Monday, October 12, 2009

Snow!

Well, it has finally happened. Snow on October 12th! Normally the first snow of the season fills me with joy as I love to watch the snow dance through the air on its way down to its chosen resting spot. But today all I could think was "you've got to be kidding!". The chickens were running around quite dismayed and the barn cats were huddled under the dryer vent basking in the shower of warm air. I found myself wishing all I had to do today was cuddle in front of the fire, snuggle with the family, eat fresh warm homemade coffee cake and enjoy a cup of steaming hot coffee. But alas! 'Twas not to be...

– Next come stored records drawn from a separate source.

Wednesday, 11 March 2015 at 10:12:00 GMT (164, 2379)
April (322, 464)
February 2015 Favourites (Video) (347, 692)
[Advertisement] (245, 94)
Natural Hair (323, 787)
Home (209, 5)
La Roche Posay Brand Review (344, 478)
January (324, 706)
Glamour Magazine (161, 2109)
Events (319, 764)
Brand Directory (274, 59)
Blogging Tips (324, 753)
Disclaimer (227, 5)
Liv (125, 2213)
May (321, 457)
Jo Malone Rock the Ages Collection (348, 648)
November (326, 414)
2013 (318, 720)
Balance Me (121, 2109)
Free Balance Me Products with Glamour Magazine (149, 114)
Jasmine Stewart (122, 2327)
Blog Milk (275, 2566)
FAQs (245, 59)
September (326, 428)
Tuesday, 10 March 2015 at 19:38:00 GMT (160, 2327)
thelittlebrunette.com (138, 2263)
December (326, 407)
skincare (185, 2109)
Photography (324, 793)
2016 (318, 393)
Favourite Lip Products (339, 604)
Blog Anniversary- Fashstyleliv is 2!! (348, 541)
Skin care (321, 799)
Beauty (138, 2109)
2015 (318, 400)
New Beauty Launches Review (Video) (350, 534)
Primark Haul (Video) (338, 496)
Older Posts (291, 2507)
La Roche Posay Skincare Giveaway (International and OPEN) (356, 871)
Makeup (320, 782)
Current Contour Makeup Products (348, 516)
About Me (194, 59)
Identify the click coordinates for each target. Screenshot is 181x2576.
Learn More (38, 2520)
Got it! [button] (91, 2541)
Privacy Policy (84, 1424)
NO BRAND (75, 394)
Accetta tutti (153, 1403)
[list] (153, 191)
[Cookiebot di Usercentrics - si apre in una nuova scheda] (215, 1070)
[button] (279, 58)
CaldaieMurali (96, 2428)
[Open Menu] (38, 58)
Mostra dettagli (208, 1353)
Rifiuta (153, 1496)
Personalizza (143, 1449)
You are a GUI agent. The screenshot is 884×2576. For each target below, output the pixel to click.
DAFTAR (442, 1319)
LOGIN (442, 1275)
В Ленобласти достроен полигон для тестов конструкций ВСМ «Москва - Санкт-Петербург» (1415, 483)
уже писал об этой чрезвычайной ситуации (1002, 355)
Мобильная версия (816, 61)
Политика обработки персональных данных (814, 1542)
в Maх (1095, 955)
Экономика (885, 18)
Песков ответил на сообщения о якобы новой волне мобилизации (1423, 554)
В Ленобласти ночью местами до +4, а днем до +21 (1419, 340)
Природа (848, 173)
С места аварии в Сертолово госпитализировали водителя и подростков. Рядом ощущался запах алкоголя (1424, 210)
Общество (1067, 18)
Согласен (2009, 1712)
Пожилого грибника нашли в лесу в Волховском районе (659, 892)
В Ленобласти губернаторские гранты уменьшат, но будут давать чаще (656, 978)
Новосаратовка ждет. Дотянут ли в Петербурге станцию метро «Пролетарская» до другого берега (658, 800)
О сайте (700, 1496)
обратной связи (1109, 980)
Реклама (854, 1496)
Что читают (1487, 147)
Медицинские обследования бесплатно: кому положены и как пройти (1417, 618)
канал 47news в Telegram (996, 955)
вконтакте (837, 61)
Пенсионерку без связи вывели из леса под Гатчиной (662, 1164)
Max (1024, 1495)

It was rather fitting though, snowing today, as it was the first day of our winter hockey season (yeah!!). At 6:30 this morning we packed the two goalie bags, 4 goalie sticks, two backpacks and the boys who use them into the van and headed off for the day. This evening between both age groups we will be at the rink for 4.5 hrs which makes for a very long day for everyone involved. Then we get to do it all over again tomorrow (forced smile). Oh, for the love of hockey!! Or should I say, for the love of our boys. If it were not for them, we would not be enjoying this crazy ride called life nearly as much...which leaves me to say, in true hockey mom style..."Bring It On"!!